Teacher brings costs of mining to the surface

February 01, 2006|Michael Kenney, Globe Correspondent

Lost Mountain: A Year in the Vanishing Wilderness; Radical Strip Mining and the Devastation of Appalachia, By Erik Reece, Riverhead, 250 pp., $24.95

There is really no nice way to mine coal. There are the deep shaft mines familiar as the scenes of disaster and tragedy, two recently in West Virginia. There are the strip mines that peel away the earth to get at the underlying coal beds. And then there are the mountaintop removal operations.

Only three years ago, Lost Mountain, in eastern Kentucky, was a forested 1,847-foot peak. Today, it exists merely as a name on a topographic map.

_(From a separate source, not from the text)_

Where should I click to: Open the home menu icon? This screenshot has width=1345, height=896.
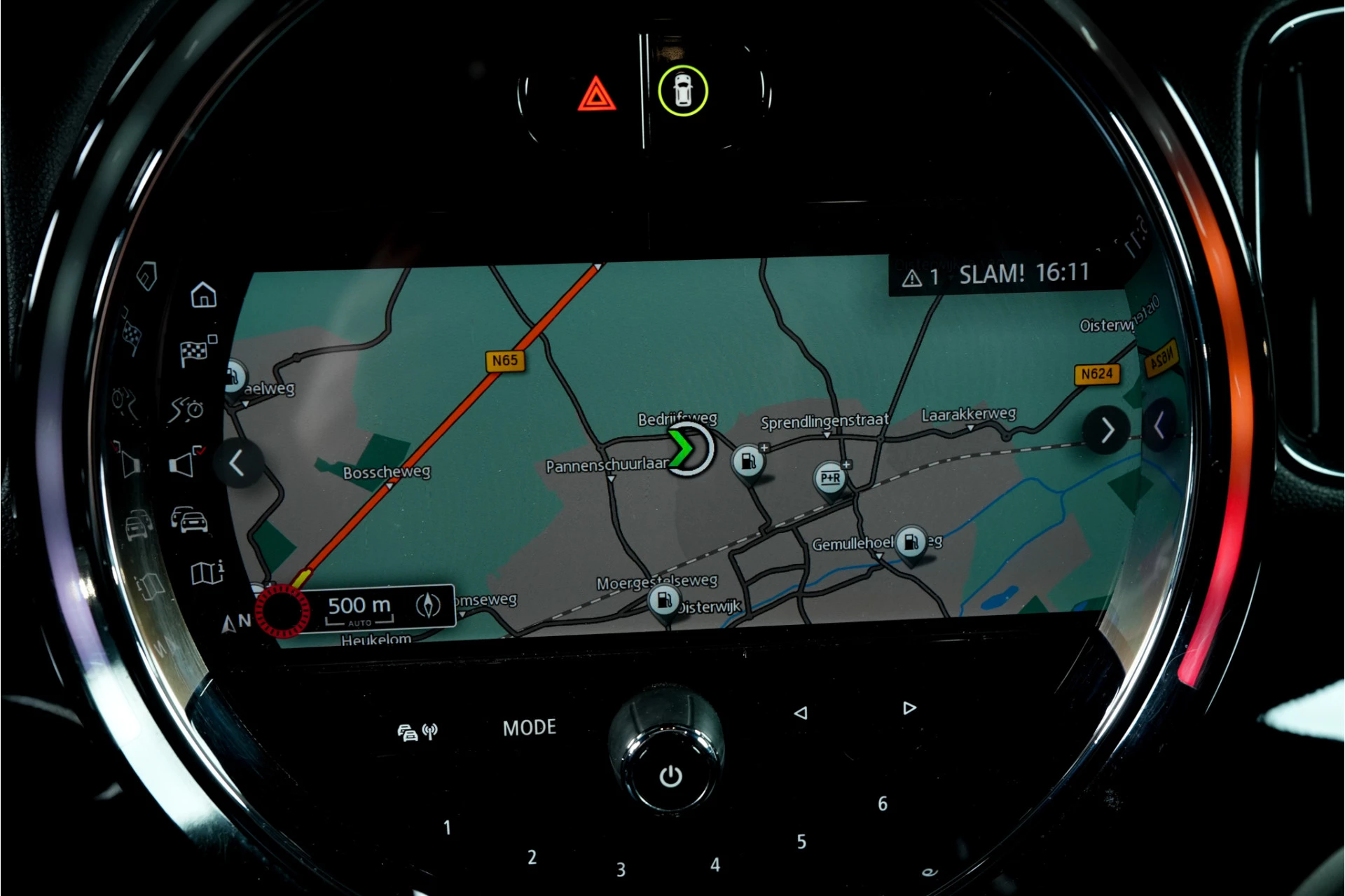click(203, 295)
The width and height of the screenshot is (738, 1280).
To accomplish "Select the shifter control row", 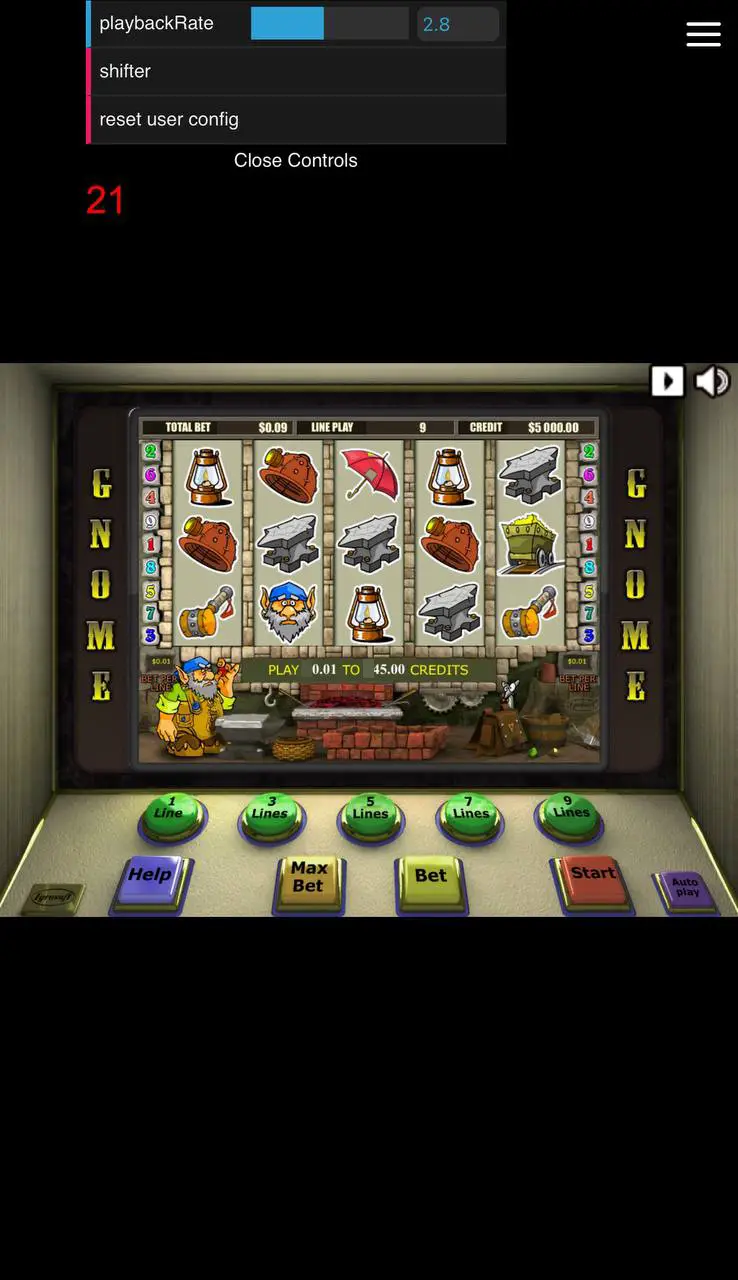I will pos(297,72).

Over the course of a year, it was blasted away to mine the seams of coal running through it, with its rocks and topsoil, its pulverized oak and beech trees, dumped as ''fill" into the surrounding hollows and creek bottoms.

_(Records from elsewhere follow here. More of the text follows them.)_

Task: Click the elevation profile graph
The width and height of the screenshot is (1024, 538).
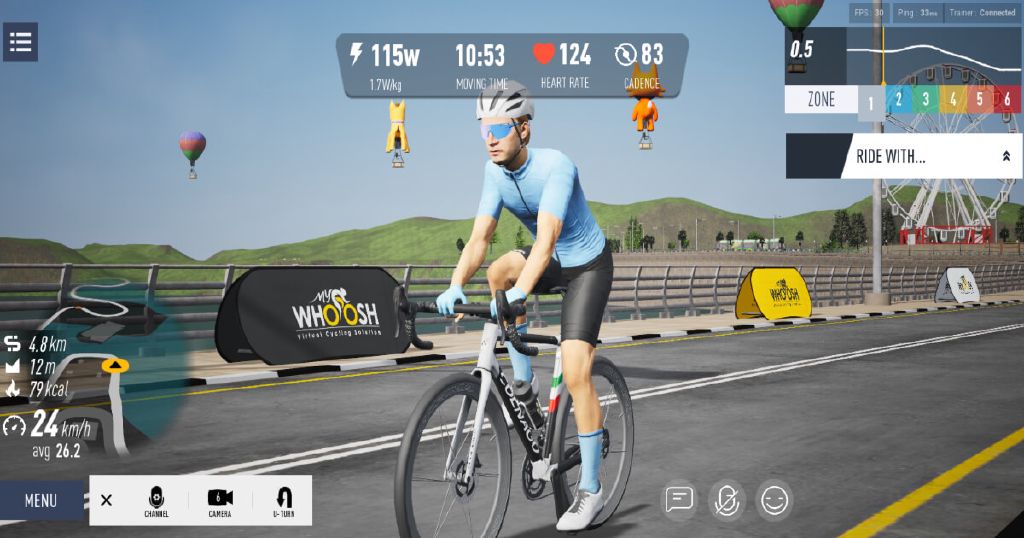Action: tap(930, 55)
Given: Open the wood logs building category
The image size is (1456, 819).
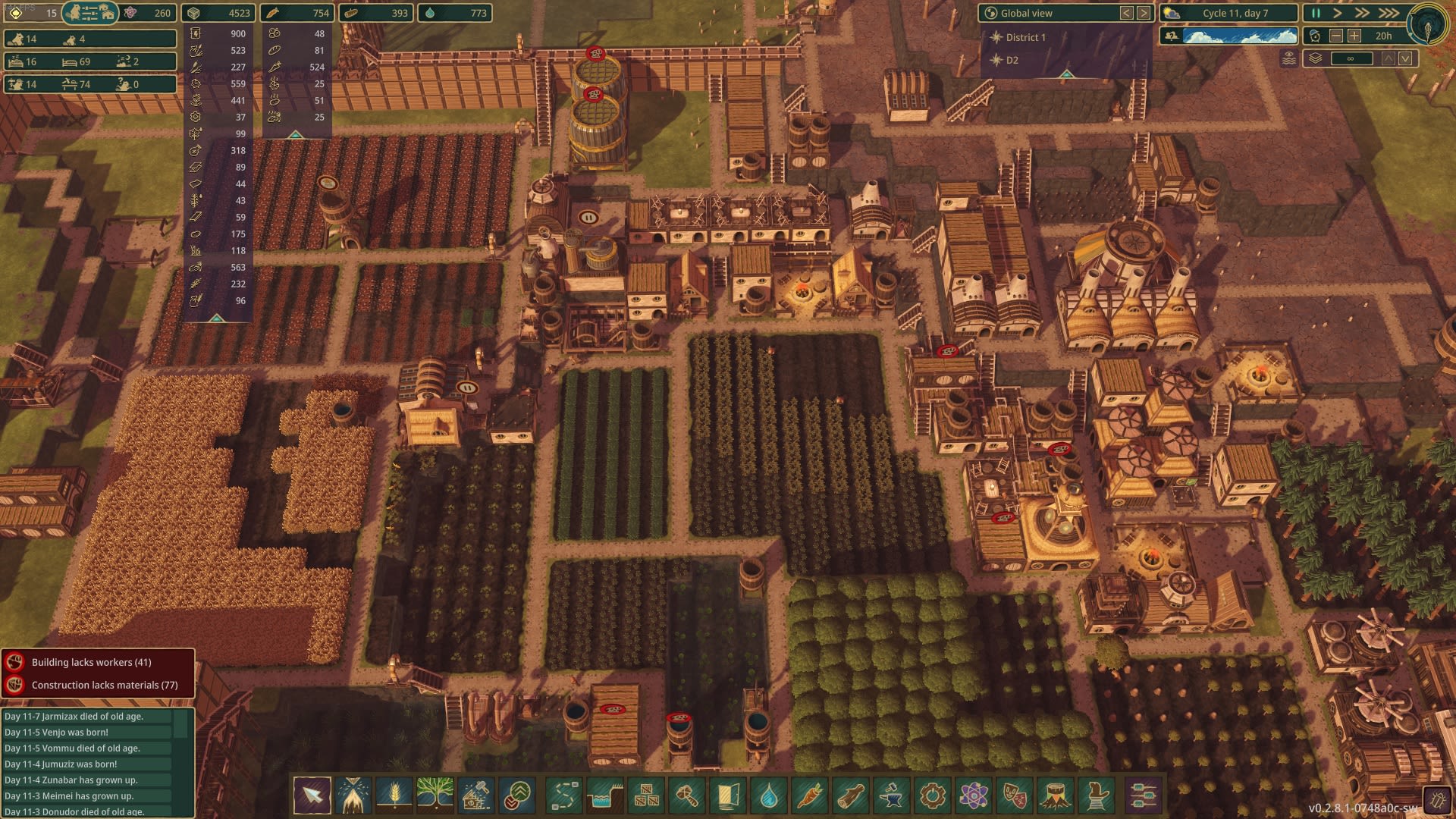Looking at the screenshot, I should point(851,795).
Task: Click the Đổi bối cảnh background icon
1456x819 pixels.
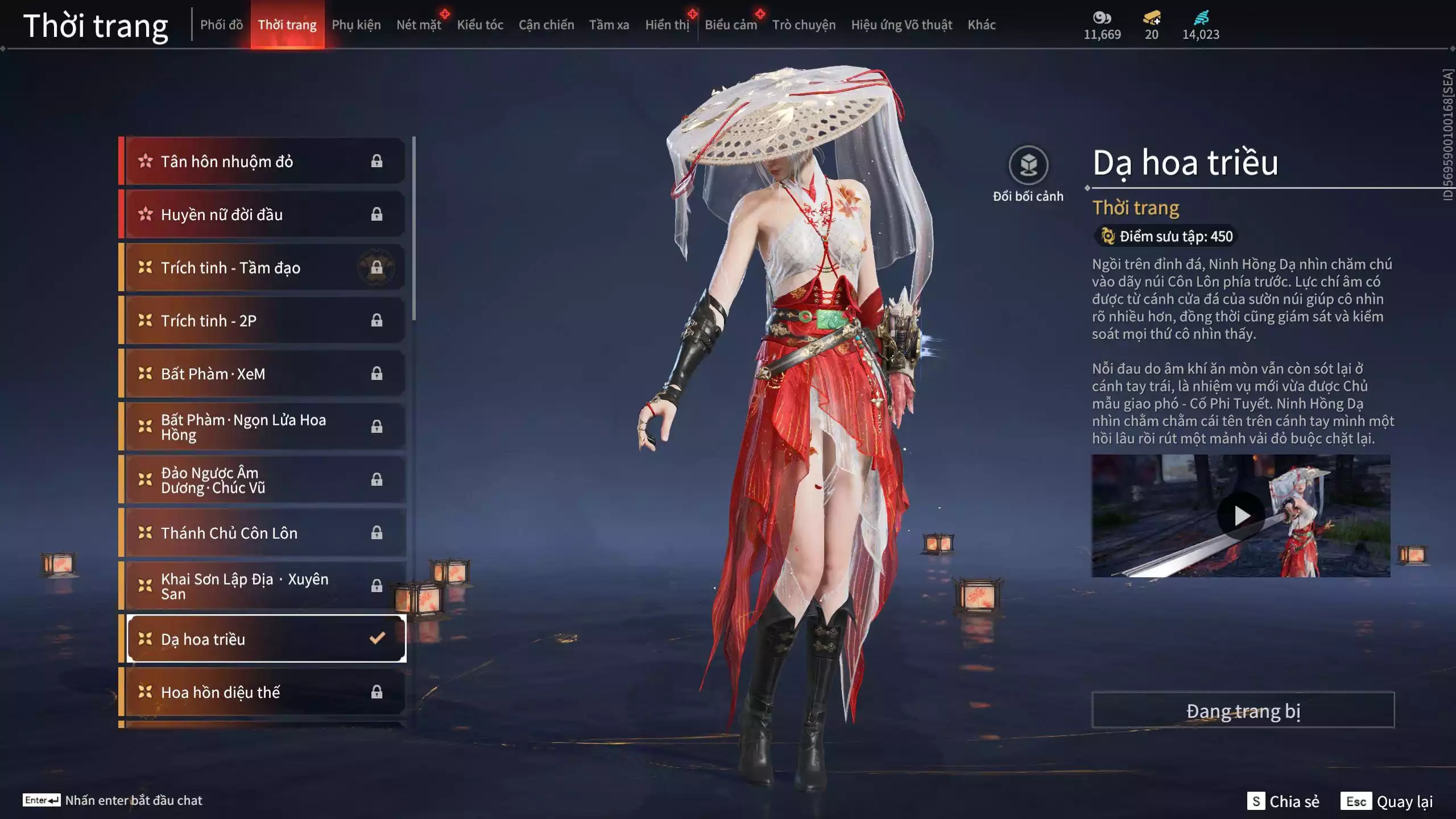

Erik Reece, who teaches writing at the University of Kentucky, prowled through the vanishing wilderness surrounding the Lost Mountain mining operation during 2003 and 2004, recording its progressing destruction.

Reece's report is a powerful indictment of the lax oversight of mining regulations and their scuttling by political allies of the mining industry. He also studies the mining companies' habit of forfeiting bonds intended to fund reclamation of their sites -- even if it were possible to reclaim what Reece describes as ''America's rain forest," an ecosystem home to some 80 species of trees and 700 miles of streams that have been buried by mountaintop removals (a topographic map would have been helpful for readers unfamiliar with the region).

It is an indictment made even more powerful by Reece's warm-hearted accounts of time spent with the Perry County families whose health and homes have been threatened by the mine's operations, and by his graceful descriptions of the natural splendor of eastern Kentucky.

A field trip with University of Kentucky students to observe Southern flying squirrels in flight conveys the delight of discovery, but also includes a warning about the loss of their forest habitat.